— begin Input for this task —
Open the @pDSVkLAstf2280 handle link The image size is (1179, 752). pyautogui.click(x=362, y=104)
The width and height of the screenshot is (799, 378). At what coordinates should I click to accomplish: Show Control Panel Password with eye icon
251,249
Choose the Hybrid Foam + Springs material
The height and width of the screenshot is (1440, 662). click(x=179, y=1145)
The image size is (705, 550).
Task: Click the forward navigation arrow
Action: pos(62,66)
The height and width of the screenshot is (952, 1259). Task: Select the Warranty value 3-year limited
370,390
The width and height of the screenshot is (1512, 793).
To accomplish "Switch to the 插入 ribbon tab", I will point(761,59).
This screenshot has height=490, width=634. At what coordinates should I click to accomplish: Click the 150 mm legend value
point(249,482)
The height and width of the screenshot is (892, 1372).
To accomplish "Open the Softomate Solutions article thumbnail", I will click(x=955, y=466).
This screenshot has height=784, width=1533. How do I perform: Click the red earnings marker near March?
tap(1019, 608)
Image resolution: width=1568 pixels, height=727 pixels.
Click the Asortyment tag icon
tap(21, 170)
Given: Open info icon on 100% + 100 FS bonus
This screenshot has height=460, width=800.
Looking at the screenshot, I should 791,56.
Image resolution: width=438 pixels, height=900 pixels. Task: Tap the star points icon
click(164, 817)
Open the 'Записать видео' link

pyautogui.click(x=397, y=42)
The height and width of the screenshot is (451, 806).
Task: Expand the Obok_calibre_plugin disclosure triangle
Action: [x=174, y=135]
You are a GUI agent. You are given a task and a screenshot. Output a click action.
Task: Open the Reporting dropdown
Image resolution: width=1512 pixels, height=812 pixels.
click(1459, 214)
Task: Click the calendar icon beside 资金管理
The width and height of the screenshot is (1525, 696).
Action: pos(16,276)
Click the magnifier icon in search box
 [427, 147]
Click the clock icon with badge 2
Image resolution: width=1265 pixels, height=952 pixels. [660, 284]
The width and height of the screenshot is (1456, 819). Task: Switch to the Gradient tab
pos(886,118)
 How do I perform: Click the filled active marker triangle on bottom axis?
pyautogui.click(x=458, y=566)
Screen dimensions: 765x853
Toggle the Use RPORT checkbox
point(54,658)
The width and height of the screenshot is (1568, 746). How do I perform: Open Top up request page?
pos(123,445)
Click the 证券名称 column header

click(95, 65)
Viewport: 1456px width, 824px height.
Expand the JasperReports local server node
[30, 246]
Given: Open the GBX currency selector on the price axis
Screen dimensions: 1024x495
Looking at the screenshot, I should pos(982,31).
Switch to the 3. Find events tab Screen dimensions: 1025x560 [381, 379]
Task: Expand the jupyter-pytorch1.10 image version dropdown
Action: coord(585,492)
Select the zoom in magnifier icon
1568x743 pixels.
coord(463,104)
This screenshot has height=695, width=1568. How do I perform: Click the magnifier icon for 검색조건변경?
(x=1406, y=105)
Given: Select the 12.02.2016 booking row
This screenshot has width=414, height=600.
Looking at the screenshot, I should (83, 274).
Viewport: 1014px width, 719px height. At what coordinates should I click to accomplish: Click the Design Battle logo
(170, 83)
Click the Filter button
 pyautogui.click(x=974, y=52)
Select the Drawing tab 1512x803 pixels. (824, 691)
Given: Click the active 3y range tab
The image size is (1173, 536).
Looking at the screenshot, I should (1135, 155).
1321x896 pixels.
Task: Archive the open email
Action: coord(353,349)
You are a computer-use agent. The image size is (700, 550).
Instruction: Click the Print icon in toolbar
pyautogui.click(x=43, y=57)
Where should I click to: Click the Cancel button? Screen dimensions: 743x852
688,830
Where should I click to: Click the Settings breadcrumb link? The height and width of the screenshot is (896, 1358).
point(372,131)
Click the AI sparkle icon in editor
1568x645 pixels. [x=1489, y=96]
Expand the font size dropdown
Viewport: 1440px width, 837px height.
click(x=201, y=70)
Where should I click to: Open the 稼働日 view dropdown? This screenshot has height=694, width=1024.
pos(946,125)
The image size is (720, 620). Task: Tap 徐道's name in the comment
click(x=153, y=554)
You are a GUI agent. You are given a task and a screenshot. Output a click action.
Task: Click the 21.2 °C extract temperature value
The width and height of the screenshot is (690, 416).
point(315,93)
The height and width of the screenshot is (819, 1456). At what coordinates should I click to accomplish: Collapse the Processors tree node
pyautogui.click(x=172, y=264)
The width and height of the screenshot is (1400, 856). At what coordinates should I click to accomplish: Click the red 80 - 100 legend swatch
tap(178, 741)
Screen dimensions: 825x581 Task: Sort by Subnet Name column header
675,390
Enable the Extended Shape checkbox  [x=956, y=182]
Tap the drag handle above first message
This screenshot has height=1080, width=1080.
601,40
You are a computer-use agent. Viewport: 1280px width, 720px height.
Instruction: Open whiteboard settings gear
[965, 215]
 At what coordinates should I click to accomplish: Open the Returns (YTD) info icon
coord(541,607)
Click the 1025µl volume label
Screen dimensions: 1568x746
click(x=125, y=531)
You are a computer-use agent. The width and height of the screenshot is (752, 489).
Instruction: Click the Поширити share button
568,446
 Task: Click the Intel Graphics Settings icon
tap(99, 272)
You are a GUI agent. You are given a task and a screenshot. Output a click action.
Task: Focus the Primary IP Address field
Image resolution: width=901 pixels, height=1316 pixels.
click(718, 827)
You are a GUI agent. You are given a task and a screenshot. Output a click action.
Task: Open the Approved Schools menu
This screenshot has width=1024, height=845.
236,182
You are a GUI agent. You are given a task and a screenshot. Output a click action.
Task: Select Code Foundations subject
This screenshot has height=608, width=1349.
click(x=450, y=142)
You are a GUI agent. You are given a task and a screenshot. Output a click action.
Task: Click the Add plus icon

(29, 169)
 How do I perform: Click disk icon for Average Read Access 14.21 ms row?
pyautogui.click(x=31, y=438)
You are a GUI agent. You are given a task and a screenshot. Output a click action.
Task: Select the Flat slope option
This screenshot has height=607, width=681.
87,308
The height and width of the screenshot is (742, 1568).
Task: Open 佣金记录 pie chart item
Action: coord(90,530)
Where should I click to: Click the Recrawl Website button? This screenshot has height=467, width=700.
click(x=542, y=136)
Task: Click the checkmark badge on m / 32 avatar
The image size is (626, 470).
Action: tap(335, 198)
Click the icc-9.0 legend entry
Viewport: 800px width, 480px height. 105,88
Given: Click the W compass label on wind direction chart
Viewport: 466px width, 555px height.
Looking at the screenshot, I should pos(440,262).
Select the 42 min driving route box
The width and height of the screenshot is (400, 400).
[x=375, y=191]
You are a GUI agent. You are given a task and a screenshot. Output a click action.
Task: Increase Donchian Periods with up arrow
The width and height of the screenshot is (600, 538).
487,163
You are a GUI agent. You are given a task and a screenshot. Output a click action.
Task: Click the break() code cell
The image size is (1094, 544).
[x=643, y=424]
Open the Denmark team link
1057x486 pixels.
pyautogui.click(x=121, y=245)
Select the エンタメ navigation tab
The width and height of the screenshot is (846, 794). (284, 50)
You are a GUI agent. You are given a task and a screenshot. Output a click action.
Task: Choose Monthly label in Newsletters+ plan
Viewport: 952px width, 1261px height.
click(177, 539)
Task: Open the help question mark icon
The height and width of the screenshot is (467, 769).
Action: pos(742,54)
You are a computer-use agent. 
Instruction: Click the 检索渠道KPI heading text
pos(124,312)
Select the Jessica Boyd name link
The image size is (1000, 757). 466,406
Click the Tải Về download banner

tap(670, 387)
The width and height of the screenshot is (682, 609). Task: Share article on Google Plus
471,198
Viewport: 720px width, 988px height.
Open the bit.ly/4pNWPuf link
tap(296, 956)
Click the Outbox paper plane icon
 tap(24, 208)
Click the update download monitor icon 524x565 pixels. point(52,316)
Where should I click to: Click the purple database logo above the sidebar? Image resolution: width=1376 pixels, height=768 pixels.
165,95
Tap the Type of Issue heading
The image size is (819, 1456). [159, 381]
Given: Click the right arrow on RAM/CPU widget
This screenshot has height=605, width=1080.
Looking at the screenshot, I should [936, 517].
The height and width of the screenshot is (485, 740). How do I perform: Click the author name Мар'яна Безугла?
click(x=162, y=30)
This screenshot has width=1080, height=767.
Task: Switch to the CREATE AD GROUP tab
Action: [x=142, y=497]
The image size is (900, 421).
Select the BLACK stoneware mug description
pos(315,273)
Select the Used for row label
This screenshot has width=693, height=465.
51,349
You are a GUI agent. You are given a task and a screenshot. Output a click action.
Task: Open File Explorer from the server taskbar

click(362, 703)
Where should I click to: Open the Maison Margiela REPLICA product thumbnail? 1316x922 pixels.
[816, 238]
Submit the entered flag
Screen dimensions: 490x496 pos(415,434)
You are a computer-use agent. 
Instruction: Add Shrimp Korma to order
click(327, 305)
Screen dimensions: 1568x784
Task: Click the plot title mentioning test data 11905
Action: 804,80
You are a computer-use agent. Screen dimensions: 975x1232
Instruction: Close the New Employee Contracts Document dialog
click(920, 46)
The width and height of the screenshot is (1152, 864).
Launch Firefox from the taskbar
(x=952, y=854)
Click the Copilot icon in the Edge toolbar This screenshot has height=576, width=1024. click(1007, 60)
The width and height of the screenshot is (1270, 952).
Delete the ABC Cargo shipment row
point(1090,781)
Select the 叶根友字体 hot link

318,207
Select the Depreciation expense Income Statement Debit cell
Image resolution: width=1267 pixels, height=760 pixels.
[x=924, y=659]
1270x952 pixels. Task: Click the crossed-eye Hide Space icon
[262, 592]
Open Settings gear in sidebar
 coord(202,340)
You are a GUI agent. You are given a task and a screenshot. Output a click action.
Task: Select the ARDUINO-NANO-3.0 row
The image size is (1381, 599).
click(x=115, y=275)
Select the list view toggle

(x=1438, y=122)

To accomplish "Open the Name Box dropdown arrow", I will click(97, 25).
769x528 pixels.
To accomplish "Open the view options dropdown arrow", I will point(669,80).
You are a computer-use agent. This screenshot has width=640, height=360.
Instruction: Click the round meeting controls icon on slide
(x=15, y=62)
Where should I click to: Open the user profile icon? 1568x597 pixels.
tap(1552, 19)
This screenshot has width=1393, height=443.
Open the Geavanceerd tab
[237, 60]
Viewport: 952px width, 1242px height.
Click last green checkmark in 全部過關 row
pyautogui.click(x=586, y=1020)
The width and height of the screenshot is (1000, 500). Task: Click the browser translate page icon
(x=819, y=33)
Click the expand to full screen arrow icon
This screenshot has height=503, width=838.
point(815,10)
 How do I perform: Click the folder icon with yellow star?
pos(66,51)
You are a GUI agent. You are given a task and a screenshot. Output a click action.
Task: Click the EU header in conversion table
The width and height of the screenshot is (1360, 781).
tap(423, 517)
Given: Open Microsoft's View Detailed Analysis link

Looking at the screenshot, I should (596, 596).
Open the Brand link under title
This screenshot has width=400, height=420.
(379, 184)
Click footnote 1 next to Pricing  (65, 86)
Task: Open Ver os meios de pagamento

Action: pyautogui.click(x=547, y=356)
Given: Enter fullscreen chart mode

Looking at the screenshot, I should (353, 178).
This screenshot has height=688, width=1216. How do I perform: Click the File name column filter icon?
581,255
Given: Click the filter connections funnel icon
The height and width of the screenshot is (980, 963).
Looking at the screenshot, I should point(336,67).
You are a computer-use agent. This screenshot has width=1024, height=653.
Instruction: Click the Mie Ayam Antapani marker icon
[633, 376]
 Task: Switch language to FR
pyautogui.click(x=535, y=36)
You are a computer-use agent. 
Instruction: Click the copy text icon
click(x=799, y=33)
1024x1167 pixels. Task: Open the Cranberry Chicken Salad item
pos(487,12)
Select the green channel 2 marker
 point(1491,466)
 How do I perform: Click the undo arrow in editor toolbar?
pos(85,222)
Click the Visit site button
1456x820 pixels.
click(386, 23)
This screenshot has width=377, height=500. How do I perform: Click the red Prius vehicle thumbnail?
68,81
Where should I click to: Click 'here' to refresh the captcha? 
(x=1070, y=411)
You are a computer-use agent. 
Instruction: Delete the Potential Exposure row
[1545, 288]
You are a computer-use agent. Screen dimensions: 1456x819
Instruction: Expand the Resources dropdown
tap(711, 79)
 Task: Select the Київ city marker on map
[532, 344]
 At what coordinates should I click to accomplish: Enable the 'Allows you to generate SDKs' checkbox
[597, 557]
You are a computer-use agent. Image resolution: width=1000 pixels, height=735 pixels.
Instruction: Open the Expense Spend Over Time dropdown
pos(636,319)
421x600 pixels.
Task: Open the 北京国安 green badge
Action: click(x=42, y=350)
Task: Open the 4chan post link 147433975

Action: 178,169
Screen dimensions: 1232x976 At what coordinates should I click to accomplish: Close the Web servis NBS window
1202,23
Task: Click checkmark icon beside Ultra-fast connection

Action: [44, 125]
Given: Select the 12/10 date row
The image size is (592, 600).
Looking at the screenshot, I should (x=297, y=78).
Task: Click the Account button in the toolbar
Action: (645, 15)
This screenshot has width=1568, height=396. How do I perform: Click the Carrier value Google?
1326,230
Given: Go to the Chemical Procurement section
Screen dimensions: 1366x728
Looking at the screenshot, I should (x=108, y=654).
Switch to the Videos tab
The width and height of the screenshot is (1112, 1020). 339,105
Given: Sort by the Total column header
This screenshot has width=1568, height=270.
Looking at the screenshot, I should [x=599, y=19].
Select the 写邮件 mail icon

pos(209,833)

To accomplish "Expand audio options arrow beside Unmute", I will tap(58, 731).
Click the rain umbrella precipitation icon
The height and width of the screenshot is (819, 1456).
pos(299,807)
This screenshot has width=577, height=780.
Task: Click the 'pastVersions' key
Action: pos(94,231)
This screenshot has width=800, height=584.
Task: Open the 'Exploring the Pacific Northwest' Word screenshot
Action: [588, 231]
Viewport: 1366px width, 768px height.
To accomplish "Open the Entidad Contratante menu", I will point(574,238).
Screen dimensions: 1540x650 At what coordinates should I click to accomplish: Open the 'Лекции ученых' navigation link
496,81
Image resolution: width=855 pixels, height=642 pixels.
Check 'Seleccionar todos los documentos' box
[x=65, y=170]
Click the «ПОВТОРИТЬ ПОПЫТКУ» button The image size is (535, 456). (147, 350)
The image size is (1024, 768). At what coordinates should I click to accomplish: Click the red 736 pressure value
— end Input for this task —
[Brief] Rewrite the data from the line with "Where should I click to: Click the Recrawl" up to and including the line with "The image size is (819, 1456). [159, 381]", replacing "Outbox" with "Sent Items" and keeping everything else the same.

[Exercise result]
Where should I click to: Click the Recrawl Website button? This screenshot has height=467, width=700.
click(x=542, y=136)
Task: Click the checkmark badge on m / 32 avatar
The image size is (626, 470).
Action: tap(335, 198)
Click the icc-9.0 legend entry
Viewport: 800px width, 480px height. 105,88
Given: Click the W compass label on wind direction chart
Viewport: 466px width, 555px height.
Looking at the screenshot, I should pos(440,262).
Select the 42 min driving route box
The width and height of the screenshot is (400, 400).
[x=375, y=191]
You are a GUI agent. You are given a task and a screenshot. Output a click action.
Task: Increase Donchian Periods with up arrow
The width and height of the screenshot is (600, 538).
487,163
You are a GUI agent. You are given a task and a screenshot. Output a click action.
Task: Click the break() code cell
The image size is (1094, 544).
[x=643, y=424]
Open the Denmark team link
1057x486 pixels.
pyautogui.click(x=121, y=245)
Select the エンタメ navigation tab
The width and height of the screenshot is (846, 794). (284, 50)
You are a GUI agent. You are given a task and a screenshot. Output a click action.
Task: Choose Monthly label in Newsletters+ plan
Viewport: 952px width, 1261px height.
click(177, 539)
Task: Open the help question mark icon
The height and width of the screenshot is (467, 769).
Action: pos(742,54)
You are a computer-use agent. 
Instruction: Click the 检索渠道KPI heading text
pos(124,312)
Select the Jessica Boyd name link
The image size is (1000, 757). 466,406
Click the Tải Về download banner

tap(670, 387)
The width and height of the screenshot is (682, 609). Task: Share article on Google Plus
471,198
Viewport: 720px width, 988px height.
Open the bit.ly/4pNWPuf link
tap(296, 956)
Click the Sent Items paper plane icon
 tap(24, 208)
Click the update download monitor icon 524x565 pixels. point(52,316)
Where should I click to: Click the purple database logo above the sidebar? Image resolution: width=1376 pixels, height=768 pixels.
165,95
Tap the Type of Issue heading
The image size is (819, 1456). [159, 381]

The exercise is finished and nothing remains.